Reuben Kadish – Survey: 1935-1985: (Artists’ Choice Museum, 349 West Broadway, near Spring Street): The Artists’ Choice Museum’s last show, at least at its present location, is a miniretrospective of the work of Reuben Kadish. Kadish’s career, outlined in the catalogue by Judd Tully, the curator of the show, is fascinating. He was an apprentice to the Mexican muralist David Siqueiros and painted a mural in Mexico with Philip Guston. During World War II, Kadish worked with the Army Artist Unit to document wartime life. The work he made while serving in India demonstrates his responsiveness to social injustice and to the styles of the Mexican muralists and German Expressionism.

The exhibition consists primarily of the terra-cotta and bronze sculptures that Kadish has been doing since the mid-50’s. The sculpture is Expressionist. It is knobby, bent and swollen and filled with references to prehistoric and ancient art and myth. The work is notable for its passion. What it lacks is the kind of involvement with pressing sculptural issues that could have enabled the passion to be sustained.

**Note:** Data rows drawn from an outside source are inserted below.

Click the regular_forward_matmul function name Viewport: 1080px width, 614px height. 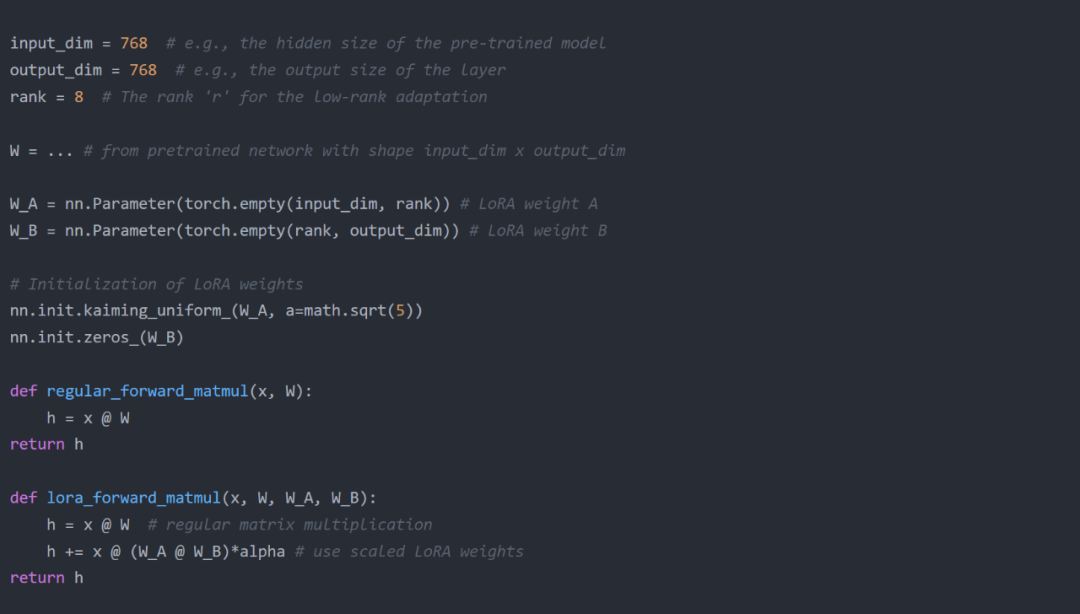pyautogui.click(x=146, y=391)
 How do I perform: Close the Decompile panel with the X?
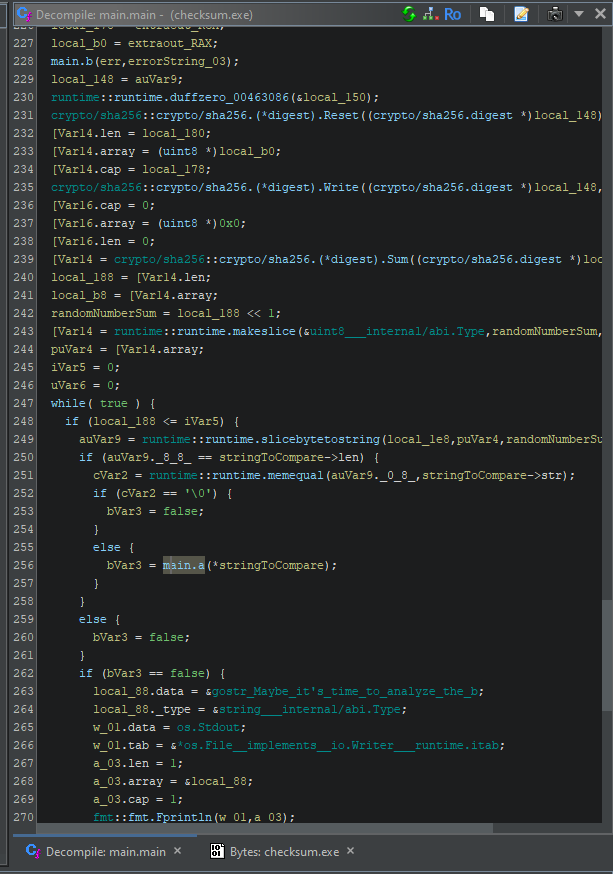pos(599,14)
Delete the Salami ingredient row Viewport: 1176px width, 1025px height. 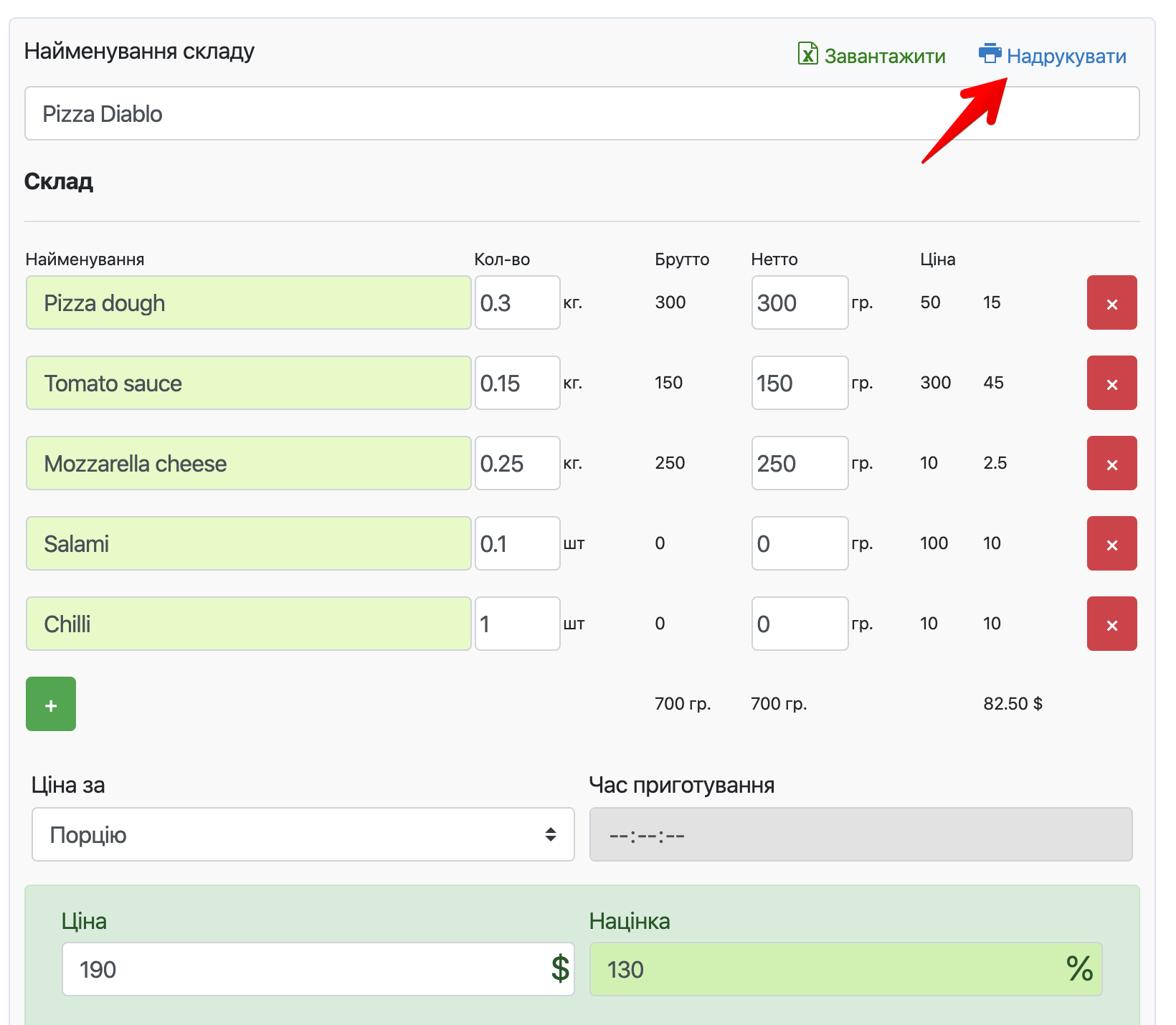(x=1111, y=544)
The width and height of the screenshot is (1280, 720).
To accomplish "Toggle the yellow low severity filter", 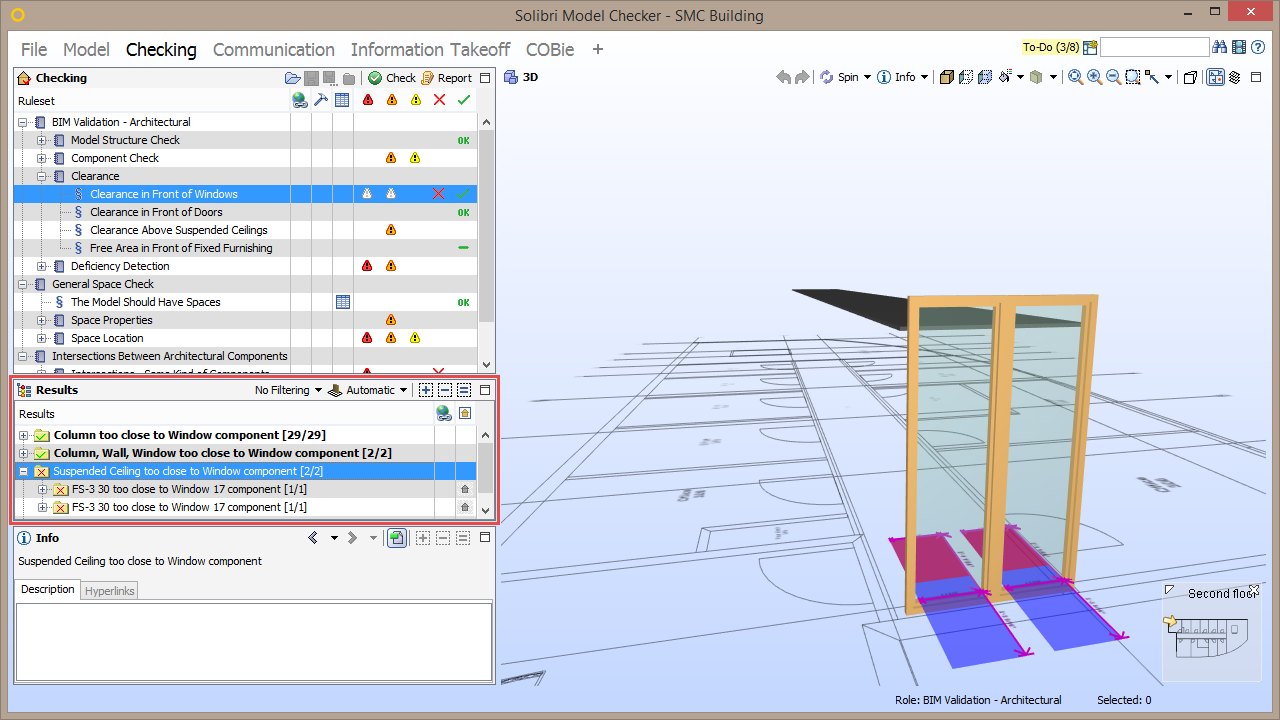I will [x=415, y=100].
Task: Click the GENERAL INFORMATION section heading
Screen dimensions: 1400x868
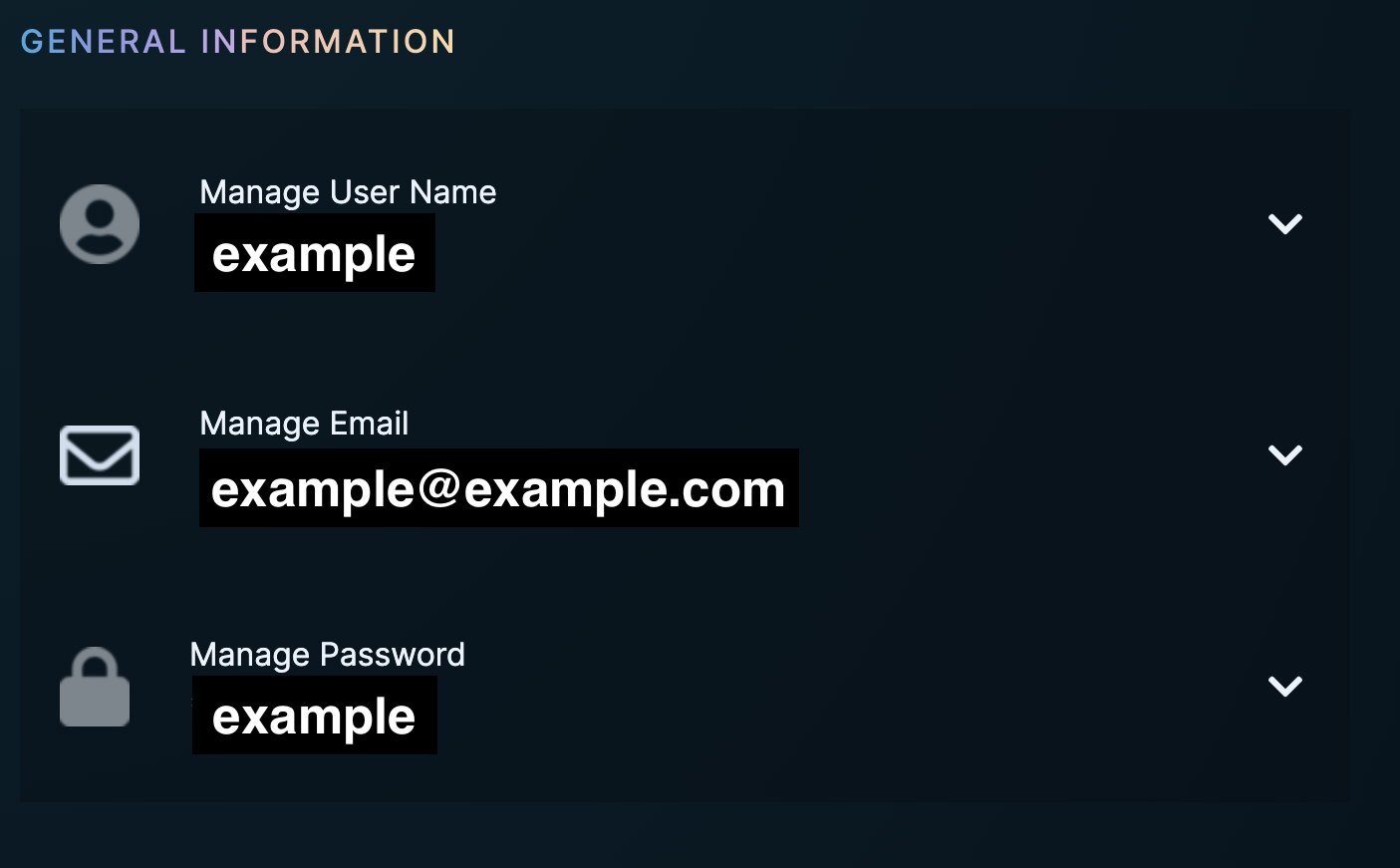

The most convincing works are the recent monotypes and heads, both of which more or less depend upon a single burst of inspiration. The monotypes are of animals and hybrid beasts. The large heads, reminiscent of Jean Dubuffet and tribal art, have a certain inevitability that comes in part from their brutishness, their unredeemable physicality. Whether the eyes are open or closed, they do not see. The heads have a sculptural weight that many of the other works, despite their weighty subject matter, do not have. (Through Feb. 22.)